Sen. Bill Nelson, D-Fla., recently sent a letter to VA Secretary Bob McDonald asking for data on the Crisis Line’s call volume, hold times, and average wait times between when a call is made and the caller can see a VA therapist or counselor, or a community provider, in person.
Nelson’s request was made in response to a news report by Tampa television station WFTS that Air Force veteran Ted Koran was placed on hold repeatedly for up to 10 minutes at a time as he fought off suicidal thoughts.
According to the report, Koran’s wife died of cancer last year and he was despondent the day he made the call.
But when he dialed, he was placed on hold numerous times.
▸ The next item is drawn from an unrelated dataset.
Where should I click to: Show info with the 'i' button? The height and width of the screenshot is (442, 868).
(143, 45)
After he reached a counselor, he said he did not feel comforted, according to the report.
“They had me on the [verge] of saying to hell with it,” he said, according to WFTS.
Since its creation in 2007, the Veterans Crisis Line has fielded more than 1.6 million calls and is credited with 48,000 rescues, according to VA.
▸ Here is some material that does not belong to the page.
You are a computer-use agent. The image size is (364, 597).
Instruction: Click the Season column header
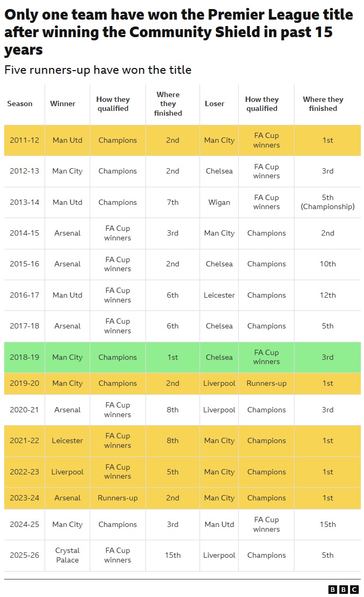20,103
The line, based at a VA center in Canandaigua, New York, receives about 1,400 calls a day and can handle about 1,000, with the rest sent to five backup centers across the U.S. that are staffed by VA-trained contractors.
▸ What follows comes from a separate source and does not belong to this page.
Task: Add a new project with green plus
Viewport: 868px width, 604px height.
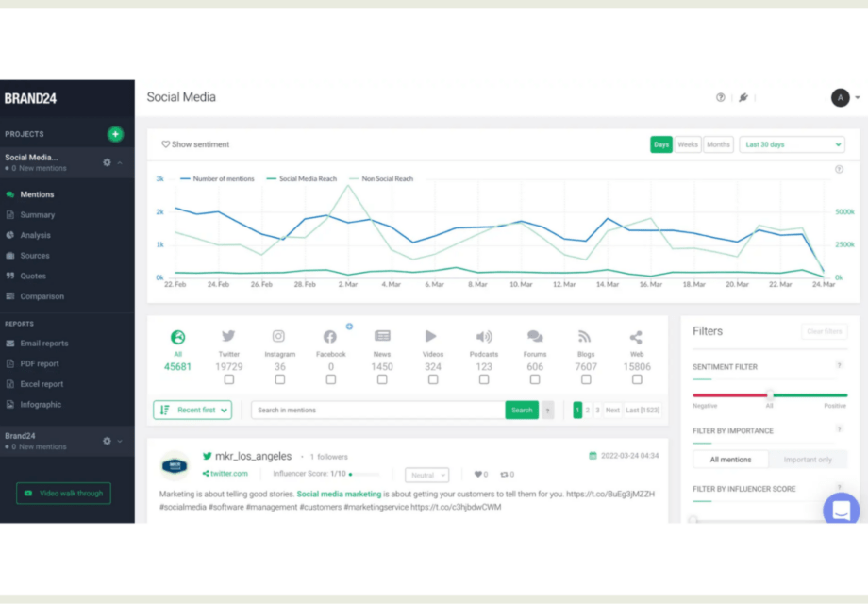Action: 115,134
When a short documentary about the Crisis Line was awarded the Oscar this year for Documentary Short, comments from readers on the Military Times websites ranged from praise (“superb”) to frustration (“infuriatingly circular,” “no help at all”).
VA officials said Friday that it is not the hotline’s policy to place callers on hold.
A VA spokeswoman said the calls that the department knows about which were put on hold were calls to civilian crisis lines.
“Reaching civilian crisis lines can happen if callers dial the National Suicide Prevention Lifeline phone number and do not press 1,” the spokeswoman said.
Furthermore, she added, it’s against crisis line standard practice to put callers on hold, unless there is a need to contact a third party, such as emergency services or the police.
Calls answered by the New York line were answered within 30 seconds until recently, when the standard was changed to 60 seconds to increase the likelihood that the call would be answered by personnel at Canandaigua.
The crisis line, with an annual budget of $27 million and responder staff of 255, is undergoing a major restructuring, including improvements to phone lines and technology and changes in scheduling, policies and infrastructure, according to VA.
The changes are being made, the official said, to ensure that the line “continues to be a world-class crisis call center for veterans.”
A Scripps news investigation released on the day of the Oscars, Feb. 23, said crisis line complaints have triggered a VA Office of Inspector General investigation into the service.
An estimated 22 veterans die by suicide each day, according to VA, although that number is inexact because it derives from various sources that do not consistently list suicide as a cause of death, even when it may be suspected.
Nelson did not give VA a deadline to respond to his request. But he said ensuring that the Crisis Line works efficiently is “an imperative.”
“Don’t tell me that veterans call … and they can’t get an answer — or are put on hold and they’re desperate, about to commit suicide,” he said. “I want to know why. And I want to know what’s being done, not only to fix this immediately but make sure it never happens again.”